总要到失去一点什么,洛默才肯真正意识到谁握着决定权。
“现在能看见你的只有我。乖狗狗给主人看,也这么委屈?”抗拒主人抚摸的宠物,应该得到责罚。
“你又不是没看过……还把我从头到脚嫌弃了一遍。”洛默咬着嘴唇,不情愿地说。
“我不满意,不代表你能自己处置。”
贺亭洲开始给洛默灌输身为宠物的合理观念。
“你要学会习惯。以后你的身体不属于你自己,而是属于管得住它的人。以后你身上穿什么,露出什么,什么时候可以挡,都由我决定。”
紧接着,贺亭洲抬手拍了拍副驾驶座,动作随意。
“坐到前面来。”
“我开车的时候,要你待在我看得见的地方。”
洛默没有立刻动,看向窗外,指了指自己的身躯,不可思议地问:“我这副样子,你让我怎么到前面啊?”
贺亭洲终于转过脸。
他漾起一笑,精致的眉眼随之舒展开来,刹那间容色甚艳,流转生辉。
纤细柔白的手指,指节在中控台上轻轻敲了两下,真像是在召唤一个离主人远点的宠物。
吐出的话语,也是恶毒到不似真人:“爬过来。”
洛默怔怔地看着他:“我的衣服是你脱的。你就只管脱,不管穿?”
“对。”
贺亭洲答得没有半点犹豫。
他的目光沿着洛默身上那些尚未褪去的痕迹走了一遍,终于流露出赞许。
“你身上现在留下的东西,都是我做的。既然我看着满意,为什么要拿衣服替你遮起来?”
被那种要将他吞吃入腹的目光打量,洛默下意识抱紧了自己。
“你让我……光着爬过去?”
从后座爬到前座需要经过驾驶座和副驾驶之间的空隙,虽然SUV的空间比较大,但容纳一个活人这么爬前爬后,姿态要有多狼狈,洛默不敢细想。
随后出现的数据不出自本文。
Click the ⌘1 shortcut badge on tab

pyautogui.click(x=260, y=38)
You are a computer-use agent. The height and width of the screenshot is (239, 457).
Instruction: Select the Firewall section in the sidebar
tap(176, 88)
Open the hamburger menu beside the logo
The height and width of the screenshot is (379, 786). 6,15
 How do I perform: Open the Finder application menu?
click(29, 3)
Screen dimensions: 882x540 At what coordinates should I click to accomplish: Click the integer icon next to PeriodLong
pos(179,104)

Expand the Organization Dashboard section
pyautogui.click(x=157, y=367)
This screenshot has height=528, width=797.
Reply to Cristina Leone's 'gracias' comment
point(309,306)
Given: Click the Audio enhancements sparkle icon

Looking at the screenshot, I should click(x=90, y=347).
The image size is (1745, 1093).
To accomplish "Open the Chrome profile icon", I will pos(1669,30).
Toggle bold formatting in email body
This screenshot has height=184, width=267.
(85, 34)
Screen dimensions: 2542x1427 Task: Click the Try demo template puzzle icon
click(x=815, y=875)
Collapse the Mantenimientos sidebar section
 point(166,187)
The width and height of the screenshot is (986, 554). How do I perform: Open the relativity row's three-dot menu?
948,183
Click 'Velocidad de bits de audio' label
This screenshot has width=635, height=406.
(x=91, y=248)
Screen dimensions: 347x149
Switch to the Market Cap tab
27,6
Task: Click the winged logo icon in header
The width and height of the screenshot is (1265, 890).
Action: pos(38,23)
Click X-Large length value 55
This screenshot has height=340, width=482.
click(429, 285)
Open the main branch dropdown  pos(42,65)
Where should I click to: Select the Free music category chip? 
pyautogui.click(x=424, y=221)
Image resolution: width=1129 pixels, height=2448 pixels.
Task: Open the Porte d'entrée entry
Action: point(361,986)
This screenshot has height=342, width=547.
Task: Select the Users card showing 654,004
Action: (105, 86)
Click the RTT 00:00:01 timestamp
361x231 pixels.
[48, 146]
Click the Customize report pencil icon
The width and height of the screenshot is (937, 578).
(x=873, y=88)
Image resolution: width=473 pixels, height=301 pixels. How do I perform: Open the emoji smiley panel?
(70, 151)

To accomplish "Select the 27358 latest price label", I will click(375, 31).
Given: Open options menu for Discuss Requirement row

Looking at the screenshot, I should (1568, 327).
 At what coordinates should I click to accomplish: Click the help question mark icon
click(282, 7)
尤其是……向前爬的过程中,自己身体最私密的地方,更要全部落入贺亭洲的视线里。
“另一条路,光着身子下车,绕到车尾,打开后备箱,翻出你的新衣服,在停车场里穿上。如果你觉得这样更好,我不拦你。”
贺亭洲凉凉的说。
后排座椅已经放倒,洛默可以从车里直接爬到后备箱。但贺亭洲只给他这两条路,无非是想看他到底愿意服从到哪一步。
洛默当然知道。
若是在刚才以前,他或许还会骂,赌气缩在后座不动。可贺亭洲才说过不会丢他,把他从那点快要淹死人的不安里捞回来。他心里那道裂口还疼着,身体却已经先一步学会了讨好。
他不想让贺亭洲觉得自己又在拒绝。更不想因为一件衣服,把刚刚求来的位置重新闹丢。
洛默小心翼翼地盯着窗外看了一会儿,等一个路人从车边走过去,才撑住座椅边缘,慢慢从后排起身。
头顶几乎碰到车顶。他先把一只膝盖压上中央扶手箱,另一只手扶住副驾驶座椅的头枕,试着从两张座椅之间挤过去。
少年的敏感部位在贺亭洲的视线高度擦过,洛默能感觉到贺亭洲的目光落在他的后腰上,然后……再往下走,
……
“你就不能……把座椅往后调一下?我卡在这儿了。”洛默维持着滑稽的姿态,身体偏向贺亭洲。
贺亭洲的视线热度上升了几分。这时候只要一低头,就能吻上那个激起洛默一连串呻吟的开关。
可他还是没有动作,只打量着洛默的身体,欣赏自己的杰作。
“你求我调座椅之前,是不是应该先把你那个姿势调整一下。定在这个样子,我会以为你费那么大劲爬过来,是在勾引我。”
知道自己什么姿态的洛默,耳朵肉眼可见地红了。他没咬着牙又往前挪了一些,膝盖从中央扶手上滑下来,磕在副驾驶座椅的边缘,疼得他嘶了一声。
“我挪不动了。”他哀求道,“这个空隙就这么大,你让我光着爬过去,又不帮我,我总不能把座椅拆了。”
这时候洛默的胸口几乎贴着贺亭洲的衬衫前襟……
……
“贺亭洲……”以难受的姿势,被挤在狭小的空间,洛默一时都忘了那些乱七八糟的称呼,只想贺亭洲快点结束,能帮帮他。
贺亭洲含着他,含含糊糊地说了一句话。洛默没有听清。
“你……你轻点……你咬得疼……”
腿都快酸得抽筋了。又痒又疼,怕是已经破皮了。
贺亭洲不肯这么容易放过他。
“好了,好处费收完了。我看你太冷了,帮你焐热一点。”
大快朵颐之后,贺亭洲才按了一下驾驶座侧面的调节按钮,车座缓缓向后滑了一段。空隙大了,洛默的身体终于能从中间越过,挤到副驾驶座上。
历经千辛万苦,从那个尴尬的姿势中解脱出来的洛默,瘫在座椅上,腿刚才被别得发抖。那两处像两颗刚从水里被捞出来的红宝石。他侧过头看向贺亭洲,想要责怪,却什么都没说出来。
“空调温度合适吗。”贺亭洲把温度调高了两格,他的手试了试空调吹出来的风。
洛默没有回答,只是在被暖风的吹拂下,抱紧自己的双臂松开了些。
“今晚还长着呢。”贺亭洲打开了车里的音乐,别有深意地看着惊恐的洛默。